Stephan Weil: Das ist unsere feste Absicht. Allerdings ist der Mobilfunk ganz und gar in den Händen der Bundesnetzagentur. Man sieht das gerade bei den Versteigerungen über die 5G-Lizenzen. Da geht es leider in erster Linie um die Frage, wie viel Geld der Verkauf in die Bundeskasse spült. In Wirklichkeit müsste es danach gehen, wie viel die Unternehmen im ländlichen Raum investieren wollen. Das wäre für uns viel wichtiger, aber leider hat sich die Bundesregierung anders entschieden.

Der Wolf beschäftigt die Menschen im Landkreis Nienburg.Vor Kurzem hat Umweltminister Olaf Lies geäußert, dass er auch die Abschussgenehmigungen für ganze Wolfsrudel für denkbar hält. Naturschützer sehen das anders, sie fordern stattdessen wolfssichere Zäune. Welchen Weg geht die Landesregierung?

Stephan Weil: Der Weg der Landesregierung ist sehr klar. Wenn wir den Artenschutz und die Akzeptanz in der Gesellschaft aufrechterhalten wollen, dann werden wir gar nicht umhinkommen, den Wolfsbestand zu begrenzen. Das gilt zum einen für verhaltensauffällige Tiere, aber auch für Regionen, die übermäßig belastet sind. In diesen Regionen – damit meine ich auch den Landkreis Nienburg – herrscht ein besonderer Problemdruck. Darauf müssen wir reagieren. Schließlich hat der Wolf eigentlich keinen natürlichen Feind bei uns. Irgendjemand muss der Wolfspopulation Grenzen setzen.

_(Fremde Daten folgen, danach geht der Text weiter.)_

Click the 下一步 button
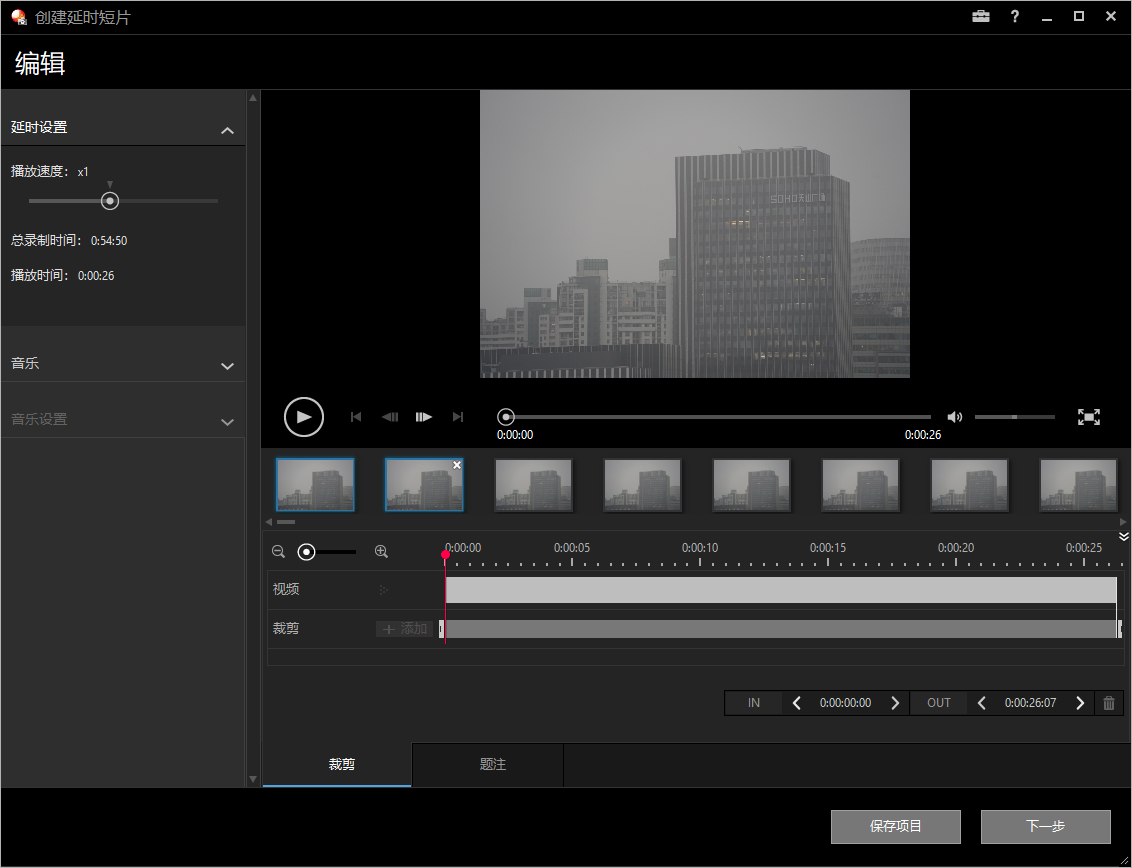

Auch um den Rodewalder Wolf ging es im Interview.

Heißt das, der Wolf müsste in einem gewissen Maße bejagt werden?

Stephan Weil: Ja, darauf wird es wohl hinauslaufen. Allerdings weniger in der Form, wie man sie bei vielen anderen Wildtieren kennt, dass außerhalb von Schutzzeiten jederzeit geschossen werden darf. Wie man jetzt am Beispiel des Rodewalder Wolf sieht, brauchen wir Menschen, die bei Bedarf ganz bestimmte Tiere töten können.

Landwirte und Jäger werfen der Landesregierung vor, die Abschussgenehmigung für den Rodewalder Wolf sei zu spät gekommen. Hätten Sie schneller reagieren müssen?

Stephan Weil: Es gibt derzeit extrem hohe Anforderungen für den Erhalt einer Abschussgenehmigung. Unser Umweltministerium geht sehr konsequent vor. Olaf Lies stößt allerdings an Grenzen, die sich aus dem Gesamtsystem ergeben. Deshalb müssen wir an die europäischen Regelungen ran.

Heißt das, der Wolf ist derzeit zu streng geschützt?

Stephan Weil: Ja, gerade auch im Interesse des Artenschutzes muss man auf die Gefühle der Menschen Rücksicht nehmen, wenn man die Akzeptanz für den Wolf in der Gesellschaft erhalten will.

Vielen Dank für das Gespräch.


Die Fragen stellten Johanna Müller, Leif Rullhusen und Janina Stosch.